En el camino a la capital, se terminó la guerra. "Schindler nos dio armas y dijo: 'mi mando se acabó'. Después quedamos libres".
"Tenía mucha suerte", exclama don Samuel. La misma que le acompañó cuando fueron los hombres de las SS quienes escogieron a veinte mecánicos 'voluntarios'. "Me sacaron, me montaron a un camión y nos llevaron, sin saberlo, a la fábrica de Óscar Schindler, en donde nos bajaron a golpes de cachiporra. Decir joyero no estaba bien, así que me presenté como forjador en bronce. Despacharon a todos y solo me dejaron a mí. Me trajeron un cenicero forjado en hierro y me preguntaron si podía hacerlo. Voy a probar, le dije al oficial, y fue así como hice uno mejor que el de la muestra. Terminaron pidiéndome más para sus regalos y me dieron cigarrillos".
De día y de noche, si es que tenía el coraje de mirarlos a los ojos, aunque prefería eludirlos, don Samuel sólo sentía miedo. "Schindler, vestido siempre elegante, no me ofrecía cigarrillos, pero sí los encendía y los botaba al piso para que yo los recogiera. Yo sentía que él sí era humano".
Schindler, dice don Samuel, ordenó por ejemplo que a cada uno de sus prisioneros los tatuaran con una tinta roja que se borraba, no con tinta negra o azul con la que cientos de judíos y gitanos quedaron marcados de por vida.
Sin noticias del frente de batalla, don Samuel fue ascendido a jefe de construcción de troqueles y mantenimiento de maquinaria pesada. "Sin saber qué era eso, pero no fallé ni una vez".
"Una noche vino Schindler y me dijo que hiciera una lista, porque había órdenes de hacer segregación. No sabíamos a dónde nos iban a mandar. Era peligroso, pero cómo iba a decirle que yo no me atrevía.
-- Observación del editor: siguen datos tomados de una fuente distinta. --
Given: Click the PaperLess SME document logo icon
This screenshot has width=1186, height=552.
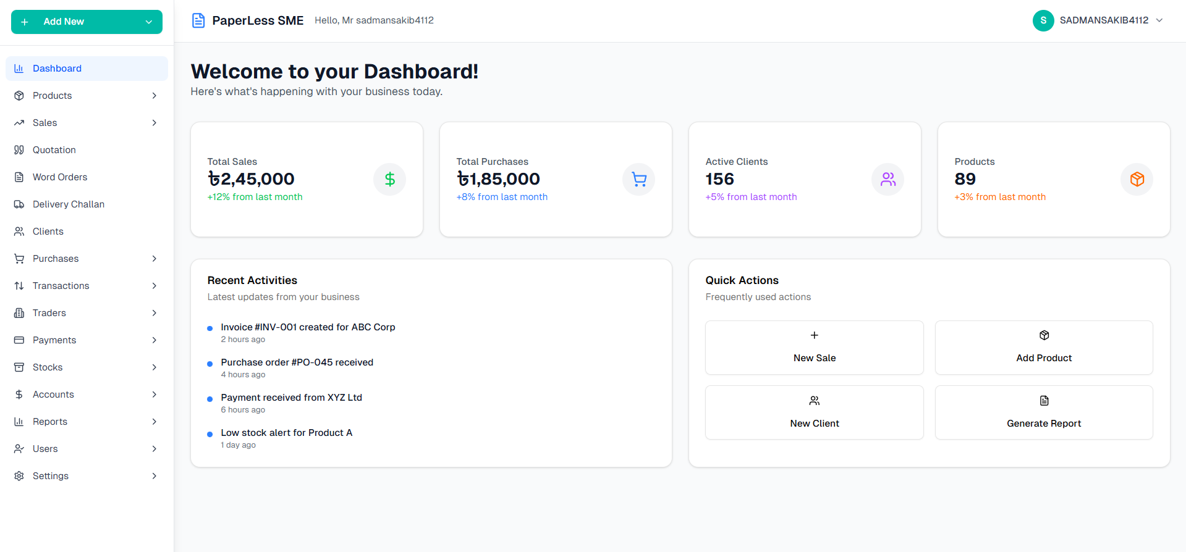Looking at the screenshot, I should [x=198, y=20].
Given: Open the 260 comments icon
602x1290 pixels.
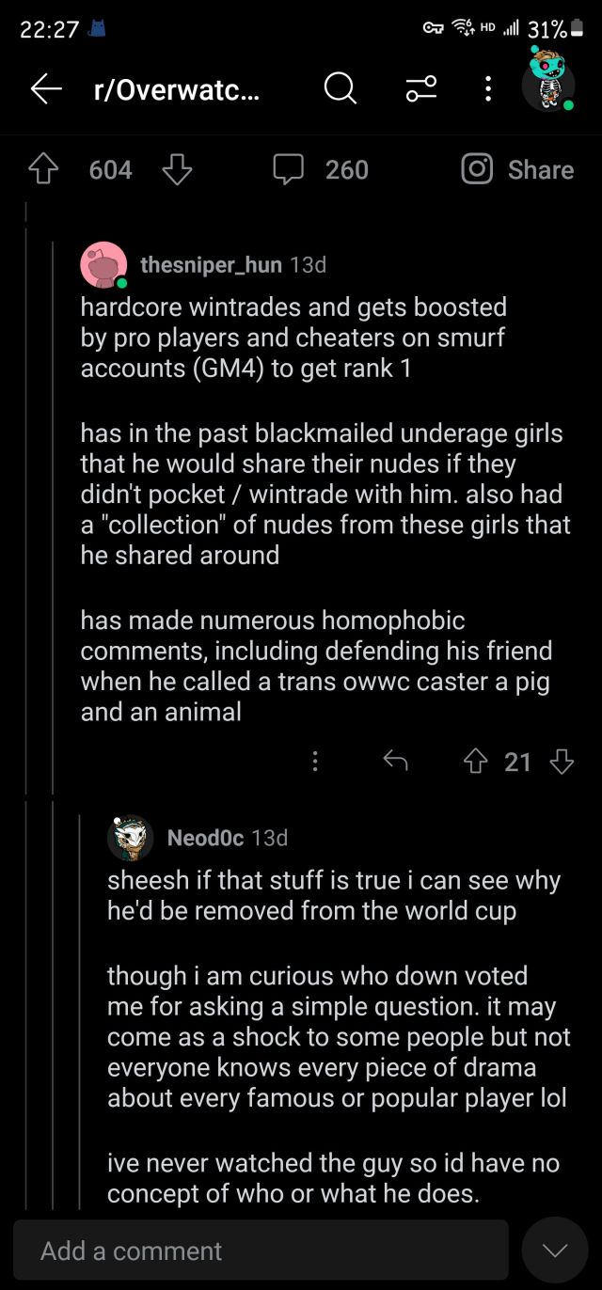Looking at the screenshot, I should [287, 170].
Al fin le dije que tenía miedo y que prefería que lo hiciera otro. Después me informaron que había sido incluido entre los que iban a ser 'despachados'. Me explicaron que allí había parejas con hijos que tenían prioridad sobre mí que era soltero. El resultado fue que el mismo Schindler cuando llegó el momento, nos reunió en el patio y personalmente hizo la segregación. La lista no sirvió para nada y me dejó con mi gente".
Casi todas las mujeres fueron enviadas a Auschwitz, y los hombres a Gross-rosen.
"Allá nos desnudaron y nos mandaron al baño. Estábamos seguros que de allí saldría el gas y se terminarían nuestras vidas, pero vimos que cayó agua. Después pasamos por el dentista que hizo el inventario de quienes tenían piezas de oro. Nos revisaron en busca de joyas y nos pusieron un vestido de rayas. Cuando llegó Schindler dijimos, ¡nos salvamos!".
"Mientras que yo esté aquí no les pasará nada, les dijo Schindler y le pidió a don Samuel que elaborara un sello especial. Aunque no le consta, se atreve a afirmar que con este sello Schindler falsificó una carta en la que se le ordenaba a un oficial encargado de cavar grandes fosas en las que se enterraría a los prisioneros con el propósito de no dejar pruebas de los crímenes del nazismo, que se presentara en la comandancia de Berlín.
En el camino a la capital, se terminó la guerra. "Schindler nos dio armas y dijo: 'mi mando se acabó'. Después quedamos libres".